Soffre il mais, ma soffrono anche gli erbai a raccolta tardo-primaverile, che sono in sofferenza e perdono 10-20 cm di lunghezza rispetto a quanto dovrebbero avere se ci fossero state le piogge necessarie.
Aggiungiamoci i bacini naturali alpini che sembrano quelli di luglio e le montagne senza neve e il quadro è completo.
Nell‘immediato non si può fare nient’altro che guardare il cielo o i siti meteo. In entrambi i casi non c’è molto da stare allegri. Una volta si facevano le processioni, ma la pratica (ma non le siccità) è stata eliminata
Per i mesi a venire, quando si tratterà di irrigare per le fasi cruciali del mais, sarà veramente un grosso problema, tanto più se si manifesterà la temibile coincidenza tra odnate di calore e scarsità d’acqua. Anche qui, poco si può fare ormai.

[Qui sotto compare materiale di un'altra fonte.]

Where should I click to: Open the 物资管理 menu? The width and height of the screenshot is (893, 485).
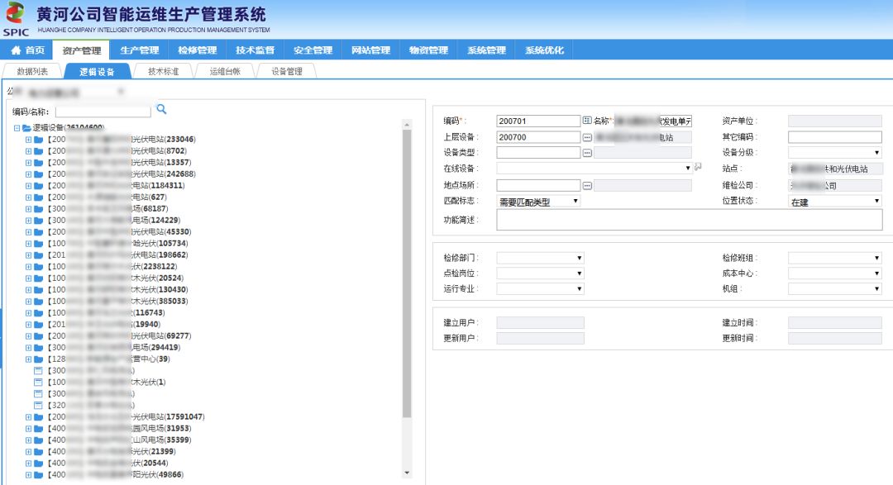click(431, 50)
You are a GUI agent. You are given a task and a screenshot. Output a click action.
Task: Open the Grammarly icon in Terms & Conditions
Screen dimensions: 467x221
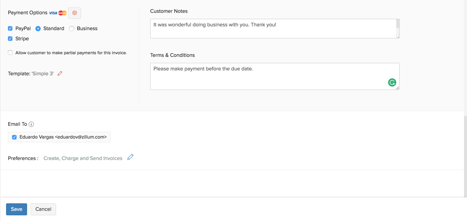point(392,82)
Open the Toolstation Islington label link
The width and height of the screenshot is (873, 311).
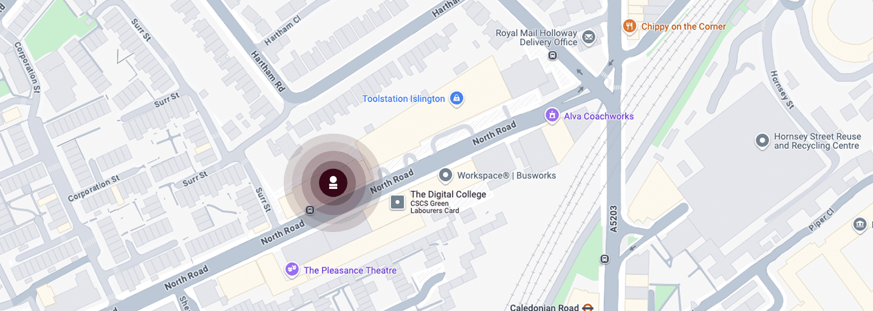[x=403, y=98]
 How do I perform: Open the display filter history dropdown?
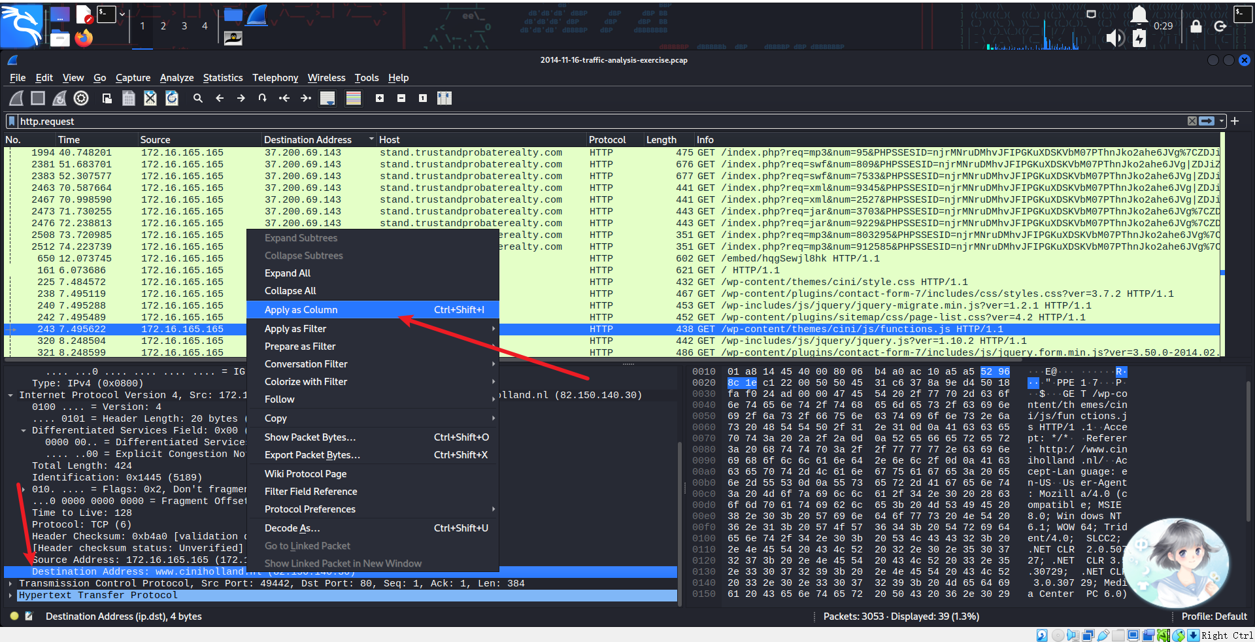click(x=1221, y=121)
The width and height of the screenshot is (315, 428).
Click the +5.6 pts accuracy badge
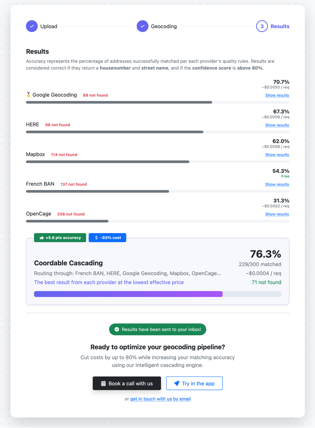pos(60,237)
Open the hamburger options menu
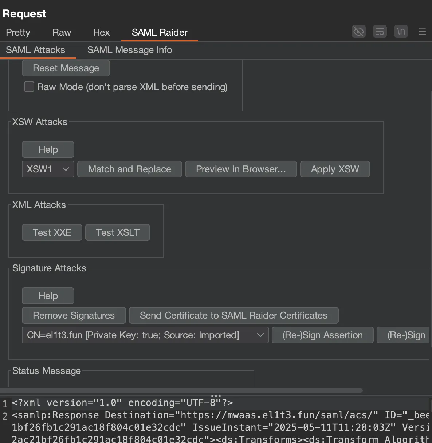This screenshot has width=432, height=443. [x=422, y=32]
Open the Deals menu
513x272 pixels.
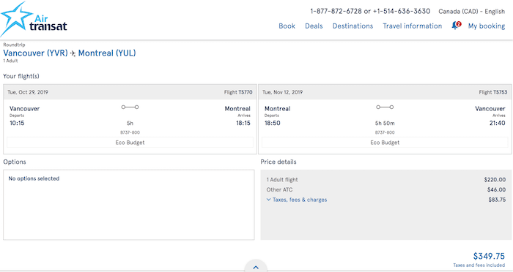(314, 26)
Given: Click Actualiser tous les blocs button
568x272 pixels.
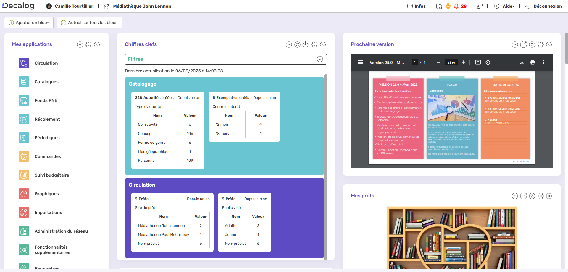Looking at the screenshot, I should click(89, 23).
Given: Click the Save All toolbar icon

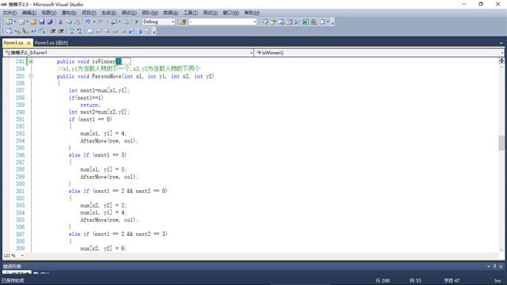Looking at the screenshot, I should (50, 22).
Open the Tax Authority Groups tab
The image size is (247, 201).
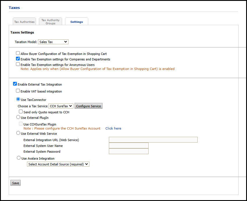point(50,22)
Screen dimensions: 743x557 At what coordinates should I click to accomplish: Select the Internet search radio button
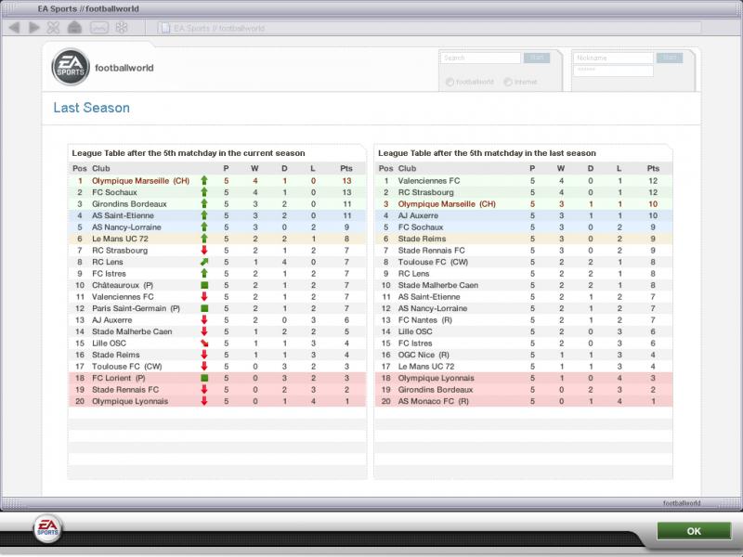click(x=507, y=82)
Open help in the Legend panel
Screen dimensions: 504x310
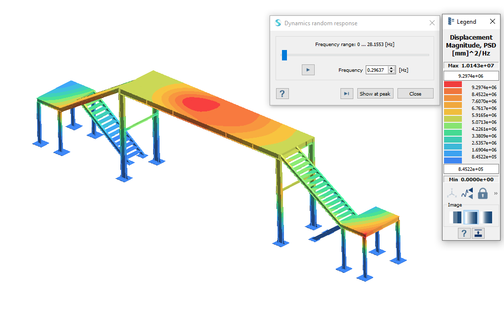pos(464,233)
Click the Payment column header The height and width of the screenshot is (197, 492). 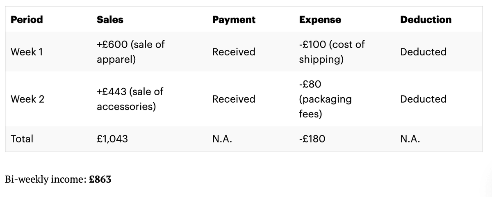(234, 20)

Solo nel medio periodo si può prendere in mano la situazione. Ad esempio tenendo presente, prima di ogni decisione che riguardi la produzione foraggera, i sistemi di irrigazione o le strutture di stalla, che l‘acqua non è più un fattore disponibile sempre e comunque. Può diventare un reale fattore limitante, una merce preziosa.
Anzi, già lo sta diventando.
Tanto più in una filiera produttiva come quella del latte che di acqua (per le colture, per le vacche, per il raffrescamento delle stalle) ne ha bisogno in grande quantità.